> [Consignes]:
1. Pouvez-vous transcrire le passage du message du forum qui va de « # Mon imac ne » à « éteint tout seul. » ?
2. D'après le message du forum :
(a) Quelle est la fréquence du processeur de l'iMac ?
(b) Combien de temps a duré la pause thé ?
(c) De quelle couleur est la lumière de veille ?

> [Texte fourni]:
# Mon imac ne s'allume plus



## jmdad (27 Avril 2008)

Bonjour,

Là, c'est la cata !!!!

Je bossais, tranquille, sur mon Imac 17 pouces intel duo, 1,8 Ghz, Leopard fraîchement mis à jour, tout allait bien.

Je me fais une pose thé, une demie heure plus tard, je retourne sur mon ordi, et là: Eteint?! il s'est éteint tout seul.
Au bout de plusieurs  tentatives, j'arrive à le rallumer : J'entends le léger vroom du démarrage et puis, plus rien. Le seul indice me disant qu'il est allumé, c'est la lumière de veille, blanche, en bas à droite de l'ordi, qui est allumée mais elle ne clignote pas comme quand il est en veille.

J'ai essayé toutes les touche en rallumant, rien n'y fait, simplement le petit vroom de lancement et c'est tout.

C'est mon ordinateur de boulot, j'ai tout dedans, donc je stresse un peu.

Quelqu'un aurait une idée ? 

Merci.

> [Données fournies]:
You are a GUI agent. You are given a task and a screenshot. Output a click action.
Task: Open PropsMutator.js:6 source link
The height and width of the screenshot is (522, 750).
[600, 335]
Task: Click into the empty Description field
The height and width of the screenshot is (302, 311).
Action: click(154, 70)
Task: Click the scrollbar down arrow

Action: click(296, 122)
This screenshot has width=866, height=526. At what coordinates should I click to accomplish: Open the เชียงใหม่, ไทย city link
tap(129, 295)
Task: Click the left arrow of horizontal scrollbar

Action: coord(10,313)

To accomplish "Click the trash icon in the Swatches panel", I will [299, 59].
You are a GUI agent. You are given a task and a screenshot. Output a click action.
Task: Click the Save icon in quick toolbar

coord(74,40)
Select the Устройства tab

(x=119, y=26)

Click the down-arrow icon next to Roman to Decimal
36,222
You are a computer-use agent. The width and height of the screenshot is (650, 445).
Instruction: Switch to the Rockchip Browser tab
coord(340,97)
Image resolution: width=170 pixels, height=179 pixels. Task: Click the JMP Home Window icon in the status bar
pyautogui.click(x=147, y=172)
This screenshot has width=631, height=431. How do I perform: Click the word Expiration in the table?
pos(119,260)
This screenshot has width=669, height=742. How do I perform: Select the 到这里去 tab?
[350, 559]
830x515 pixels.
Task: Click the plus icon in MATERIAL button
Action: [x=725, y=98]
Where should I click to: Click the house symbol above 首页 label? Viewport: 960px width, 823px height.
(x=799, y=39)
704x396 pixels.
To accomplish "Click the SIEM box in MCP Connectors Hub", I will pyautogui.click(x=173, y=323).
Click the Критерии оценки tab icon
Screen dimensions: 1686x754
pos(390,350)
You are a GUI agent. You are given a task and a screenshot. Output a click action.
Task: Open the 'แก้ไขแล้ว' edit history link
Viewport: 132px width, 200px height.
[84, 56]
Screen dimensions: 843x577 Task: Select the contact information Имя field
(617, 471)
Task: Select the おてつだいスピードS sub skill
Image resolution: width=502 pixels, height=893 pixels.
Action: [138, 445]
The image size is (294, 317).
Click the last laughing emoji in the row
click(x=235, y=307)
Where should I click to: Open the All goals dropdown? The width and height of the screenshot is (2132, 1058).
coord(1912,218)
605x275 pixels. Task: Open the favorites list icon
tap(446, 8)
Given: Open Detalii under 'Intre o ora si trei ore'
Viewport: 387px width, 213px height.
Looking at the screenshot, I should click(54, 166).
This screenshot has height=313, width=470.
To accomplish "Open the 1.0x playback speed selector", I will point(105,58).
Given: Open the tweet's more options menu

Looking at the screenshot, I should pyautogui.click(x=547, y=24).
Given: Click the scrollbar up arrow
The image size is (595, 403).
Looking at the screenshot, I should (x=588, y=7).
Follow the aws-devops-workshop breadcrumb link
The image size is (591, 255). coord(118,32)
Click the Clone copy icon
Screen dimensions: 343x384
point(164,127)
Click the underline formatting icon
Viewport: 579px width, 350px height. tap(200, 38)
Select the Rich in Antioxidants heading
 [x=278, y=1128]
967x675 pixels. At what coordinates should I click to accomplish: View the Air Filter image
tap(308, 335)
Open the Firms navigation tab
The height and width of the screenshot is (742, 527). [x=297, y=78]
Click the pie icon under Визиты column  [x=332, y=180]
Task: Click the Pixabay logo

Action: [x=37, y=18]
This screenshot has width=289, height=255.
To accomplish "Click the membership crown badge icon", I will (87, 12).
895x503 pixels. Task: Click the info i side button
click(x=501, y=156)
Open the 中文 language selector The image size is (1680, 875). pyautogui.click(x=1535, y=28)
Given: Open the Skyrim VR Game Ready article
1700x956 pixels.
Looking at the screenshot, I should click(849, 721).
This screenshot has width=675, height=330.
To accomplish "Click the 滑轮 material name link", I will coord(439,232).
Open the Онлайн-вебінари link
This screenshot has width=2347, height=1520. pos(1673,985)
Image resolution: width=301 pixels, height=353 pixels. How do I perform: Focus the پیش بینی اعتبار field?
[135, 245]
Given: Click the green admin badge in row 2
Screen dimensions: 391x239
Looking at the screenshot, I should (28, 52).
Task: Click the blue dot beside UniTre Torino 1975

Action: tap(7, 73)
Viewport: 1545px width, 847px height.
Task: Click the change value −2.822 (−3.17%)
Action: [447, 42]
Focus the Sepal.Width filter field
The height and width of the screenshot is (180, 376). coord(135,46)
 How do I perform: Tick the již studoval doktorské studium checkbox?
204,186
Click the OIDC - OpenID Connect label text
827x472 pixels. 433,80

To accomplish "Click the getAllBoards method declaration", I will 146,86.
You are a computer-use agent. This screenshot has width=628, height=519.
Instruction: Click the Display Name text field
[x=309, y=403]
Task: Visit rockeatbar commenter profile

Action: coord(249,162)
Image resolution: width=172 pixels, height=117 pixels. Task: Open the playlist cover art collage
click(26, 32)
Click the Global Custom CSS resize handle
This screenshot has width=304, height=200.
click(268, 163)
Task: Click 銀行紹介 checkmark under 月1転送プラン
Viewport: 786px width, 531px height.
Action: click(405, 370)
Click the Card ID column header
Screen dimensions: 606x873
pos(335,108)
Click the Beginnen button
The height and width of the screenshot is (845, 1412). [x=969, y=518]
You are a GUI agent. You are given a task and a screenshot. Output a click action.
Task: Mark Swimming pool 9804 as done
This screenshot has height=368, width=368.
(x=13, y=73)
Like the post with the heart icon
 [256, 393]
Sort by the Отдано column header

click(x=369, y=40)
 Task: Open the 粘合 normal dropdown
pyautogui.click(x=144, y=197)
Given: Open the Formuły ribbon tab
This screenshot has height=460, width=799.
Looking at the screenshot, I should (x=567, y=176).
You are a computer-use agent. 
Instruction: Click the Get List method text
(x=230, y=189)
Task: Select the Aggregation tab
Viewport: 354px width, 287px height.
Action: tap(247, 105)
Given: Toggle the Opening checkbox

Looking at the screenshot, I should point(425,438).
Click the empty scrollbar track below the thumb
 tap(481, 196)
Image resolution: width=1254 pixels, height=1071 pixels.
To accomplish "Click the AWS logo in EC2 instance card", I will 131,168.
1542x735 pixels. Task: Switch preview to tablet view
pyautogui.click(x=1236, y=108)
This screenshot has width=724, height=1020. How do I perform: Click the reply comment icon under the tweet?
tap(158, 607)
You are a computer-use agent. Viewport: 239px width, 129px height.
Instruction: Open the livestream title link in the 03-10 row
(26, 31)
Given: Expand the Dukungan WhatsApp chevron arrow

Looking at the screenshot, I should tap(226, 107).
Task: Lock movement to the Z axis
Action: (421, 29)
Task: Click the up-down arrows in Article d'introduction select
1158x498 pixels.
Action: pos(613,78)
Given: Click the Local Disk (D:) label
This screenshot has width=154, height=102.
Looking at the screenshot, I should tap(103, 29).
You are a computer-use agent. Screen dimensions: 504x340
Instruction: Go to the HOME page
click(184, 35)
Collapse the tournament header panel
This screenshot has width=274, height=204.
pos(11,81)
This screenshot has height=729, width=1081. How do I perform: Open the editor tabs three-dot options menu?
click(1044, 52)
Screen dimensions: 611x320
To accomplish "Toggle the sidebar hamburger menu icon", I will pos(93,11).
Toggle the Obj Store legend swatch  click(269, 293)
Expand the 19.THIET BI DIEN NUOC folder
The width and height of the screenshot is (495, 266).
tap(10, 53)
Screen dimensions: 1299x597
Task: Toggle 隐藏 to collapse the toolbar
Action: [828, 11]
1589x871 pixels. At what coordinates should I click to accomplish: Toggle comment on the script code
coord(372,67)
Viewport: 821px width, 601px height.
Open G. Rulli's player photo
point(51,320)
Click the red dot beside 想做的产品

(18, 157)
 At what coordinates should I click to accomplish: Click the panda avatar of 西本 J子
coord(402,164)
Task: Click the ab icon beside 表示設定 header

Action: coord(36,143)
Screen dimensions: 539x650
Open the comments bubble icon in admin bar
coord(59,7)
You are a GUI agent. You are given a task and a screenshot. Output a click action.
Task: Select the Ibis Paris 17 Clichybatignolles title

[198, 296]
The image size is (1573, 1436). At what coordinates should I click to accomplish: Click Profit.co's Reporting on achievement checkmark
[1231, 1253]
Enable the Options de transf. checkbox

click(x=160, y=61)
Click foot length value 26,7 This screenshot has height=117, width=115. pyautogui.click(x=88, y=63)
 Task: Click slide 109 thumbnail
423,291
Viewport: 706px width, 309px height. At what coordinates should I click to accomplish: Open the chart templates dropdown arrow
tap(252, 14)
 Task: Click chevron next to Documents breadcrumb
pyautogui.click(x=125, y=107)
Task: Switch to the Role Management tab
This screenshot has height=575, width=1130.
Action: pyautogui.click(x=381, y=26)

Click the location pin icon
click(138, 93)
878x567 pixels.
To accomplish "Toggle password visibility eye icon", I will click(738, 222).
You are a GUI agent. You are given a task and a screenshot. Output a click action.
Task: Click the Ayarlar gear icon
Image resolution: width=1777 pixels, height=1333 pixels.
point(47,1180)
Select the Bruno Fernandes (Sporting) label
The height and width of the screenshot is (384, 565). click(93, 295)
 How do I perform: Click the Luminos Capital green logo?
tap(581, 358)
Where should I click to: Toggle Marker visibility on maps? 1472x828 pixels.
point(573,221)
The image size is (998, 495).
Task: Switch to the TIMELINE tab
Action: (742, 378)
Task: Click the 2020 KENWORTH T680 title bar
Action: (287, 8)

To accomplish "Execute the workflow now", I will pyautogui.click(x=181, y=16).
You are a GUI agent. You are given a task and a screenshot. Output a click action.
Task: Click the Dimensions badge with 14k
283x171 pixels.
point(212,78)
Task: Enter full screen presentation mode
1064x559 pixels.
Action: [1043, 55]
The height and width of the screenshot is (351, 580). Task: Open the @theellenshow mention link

> [Réponses]:
1.
# Mon imac ne s'allume plus



## jmdad (27 Avril 2008)

Bonjour,

Là, c'est la cata !!!!

Je bossais, tranquille, sur mon Imac 17 pouces intel duo, 1,8 Ghz, Leopard fraîchement mis à jour, tout allait bien.

Je me fais une pose thé, une demie heure plus tard, je retourne sur mon ordi, et là: Eteint?! il s'est éteint tout seul.

2.
(a) 1,8 GHz
(b) Une demi-heure
(c) Blanche